NYT’s strange hypocrisy on Miller and WMD

We wrote on this below, but that was before we discovered this great piece by Robert Kagan in the WaPo, showing that the NYT was among the publications most vocal in trumpeting Saddam’s having WMD year after year after year:

It is that the Times, along with The Post and other news organizations, ran many alarming stories about Iraq’s weapons programs before the election of George W. Bush.
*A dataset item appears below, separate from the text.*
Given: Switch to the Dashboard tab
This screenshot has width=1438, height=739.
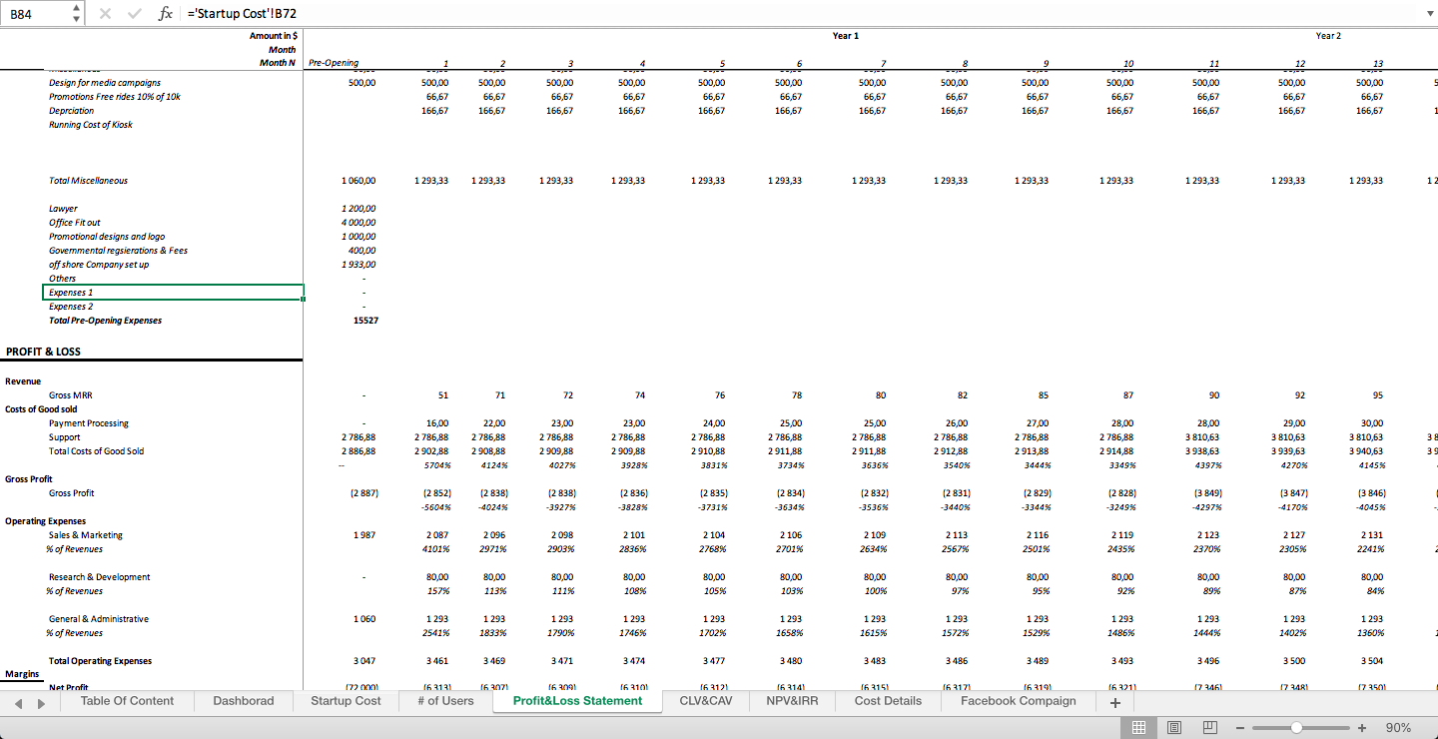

A quick search through the Times archives before 2001 produces such headlines as “Iraq Has Network of Outside Help on Arms, Experts Say”(November 1998), “U.S. Says Iraq Aided Production of Chemical Weapons in Sudan”(August 1998), “Iraq Suspected of Secret Germ War Effort” (February 2000), “Signs of Iraqi Arms Buildup Bedevil U.S. Administration” (February 2000), “Flight Tests Show Iraq Has Resumed a Missile Program” (July 2000). (A somewhat shorter list can be compiled from The Post’s archives, including a September 1998 headline: “Iraqi Work Toward A-Bomb Reported.”) The Times stories were written by Barbara Crossette, Tim Weiner and Steven Lee Myers; Miller shared a byline on one…..

Times editorials insisted the danger from Iraq was imminent. When the Clinton administration attempted to negotiate, they warned against letting “diplomacy drift into dangerous delay. Even a few more weeks free of inspections might allow Mr. Hussein to revive construction of a biological, chemical or nuclear weapon.” They also argued that it was “hard to negotiate with a tyrant who has no intention of honoring his commitments and who sees nuclear, chemical and biological weapons as his country’s salvation.” “As Washington contemplates an extended war against terrorism,” a Times editorial insisted, “it cannot give in to a man who specializes in the unthinkable.”…..
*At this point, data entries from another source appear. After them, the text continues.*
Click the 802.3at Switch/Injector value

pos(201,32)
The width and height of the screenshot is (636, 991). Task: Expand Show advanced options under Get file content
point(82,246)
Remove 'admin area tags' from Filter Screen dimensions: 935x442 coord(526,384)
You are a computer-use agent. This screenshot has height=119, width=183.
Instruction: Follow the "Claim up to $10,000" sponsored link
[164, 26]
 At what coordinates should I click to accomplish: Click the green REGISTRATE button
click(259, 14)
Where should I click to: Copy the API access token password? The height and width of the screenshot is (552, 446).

As we wage what the Times now calls “the continuing battle over the Bush administration’s justification for the war in Iraq,” we will have to grapple with the stubborn fact that the underlying rationale for the war was already in place when this administration arrived.
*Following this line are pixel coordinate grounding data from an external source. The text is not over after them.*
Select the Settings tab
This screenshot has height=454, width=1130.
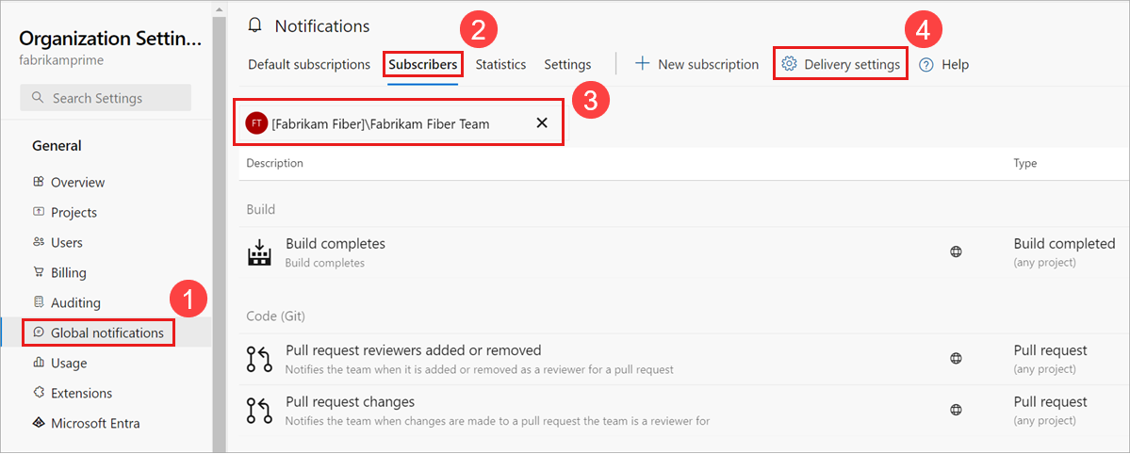click(567, 65)
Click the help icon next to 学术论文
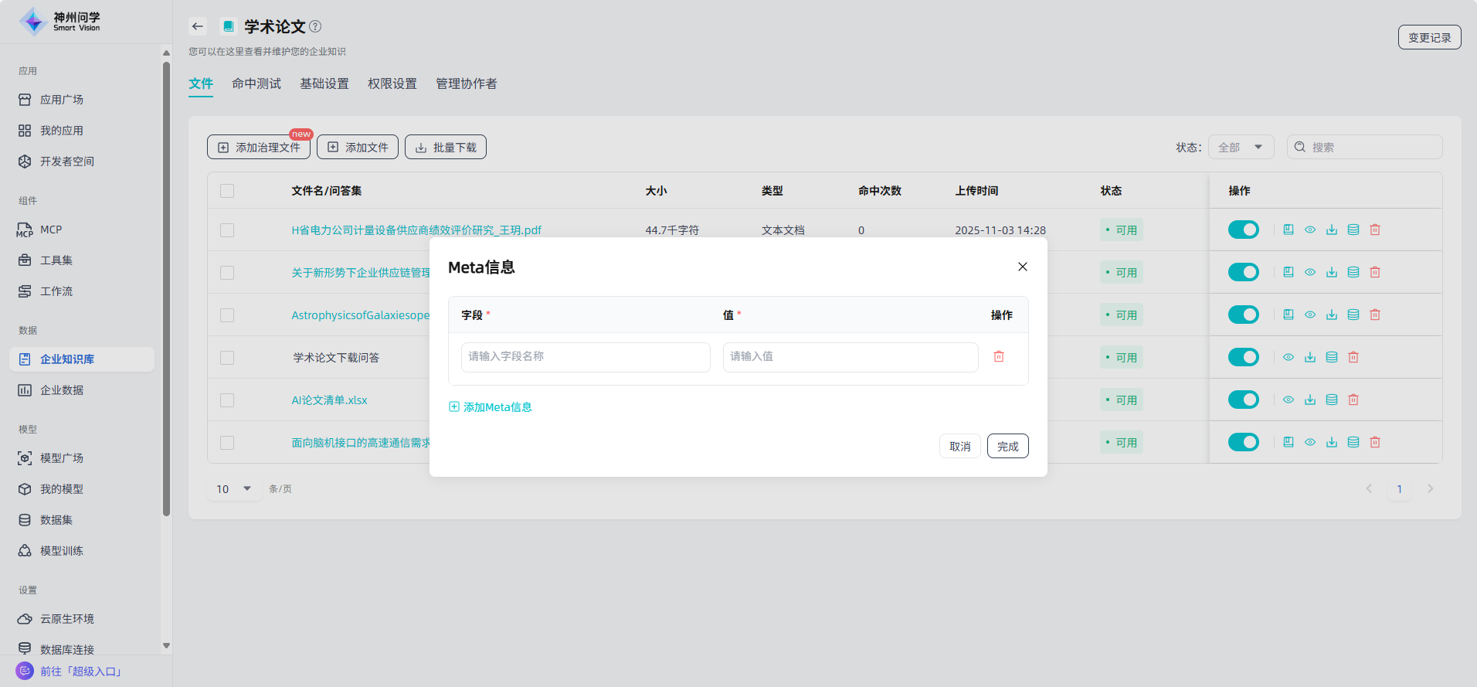The height and width of the screenshot is (687, 1477). click(x=315, y=26)
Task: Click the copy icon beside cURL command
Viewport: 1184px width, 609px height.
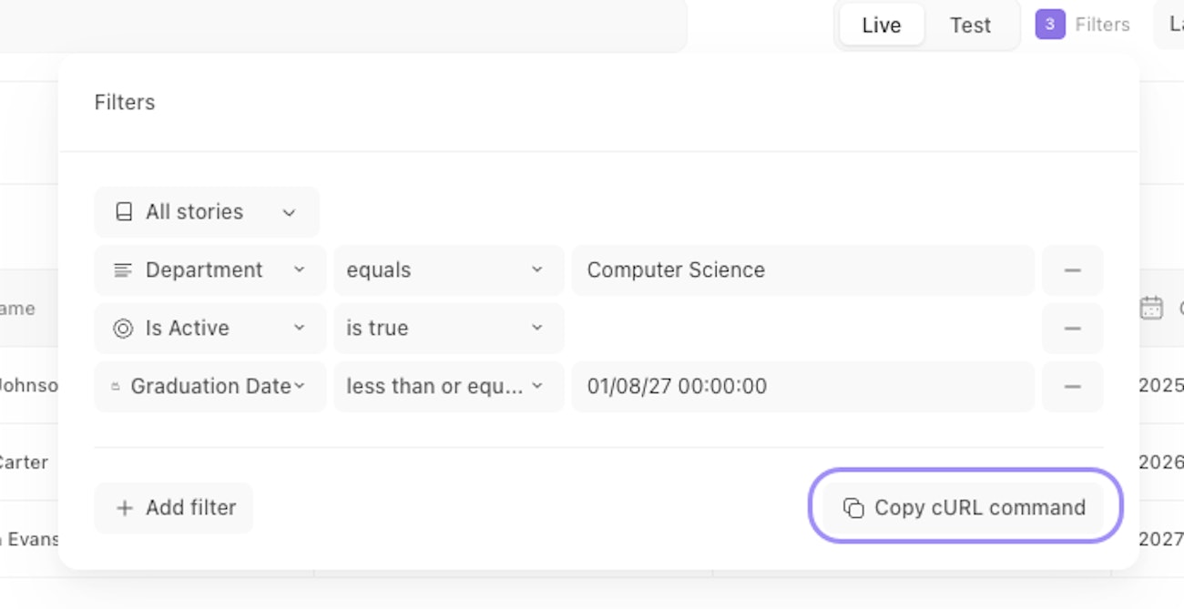Action: click(x=853, y=508)
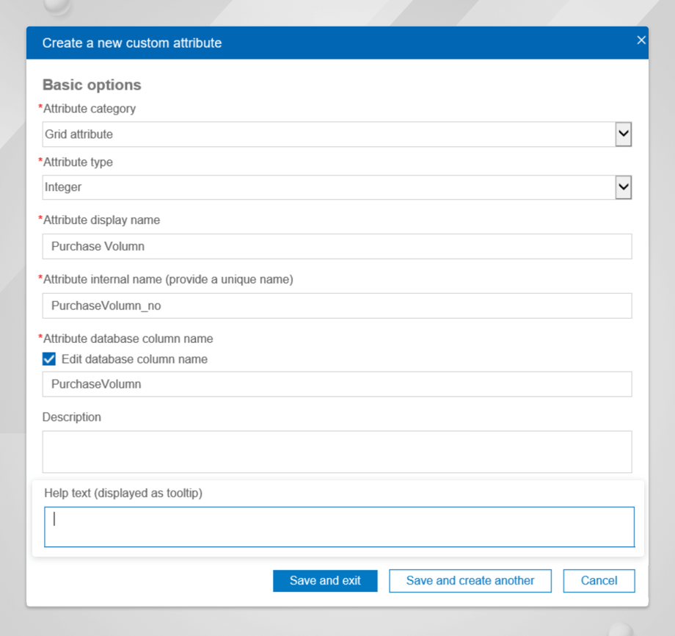Click the Help text tooltip text area
Viewport: 675px width, 636px height.
339,527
We quote again the strange anger from Bill Keller at the Times, who, we think, typifies the peculiar blend of Times’ hubris and radical chic that causes Timesmen to believe that the former newspaper of record had the power to somehow stop the Iraq war through the might of their pens:

Keller told Calame that “by waiting a year to own up to our mistakes, I allowed the anger inside and outside the paper to fester. Worse, I fear I fostered an impression that the Times put a higher premium on protecting its reporters than on coming clean with its readers. If I had lanced the WMD boil earlier, I suspect our critics — at least the honest ones — might have been less inclined to suspect that, THIS time, the paper was putting the defense of the reporter above the duty to its readers.”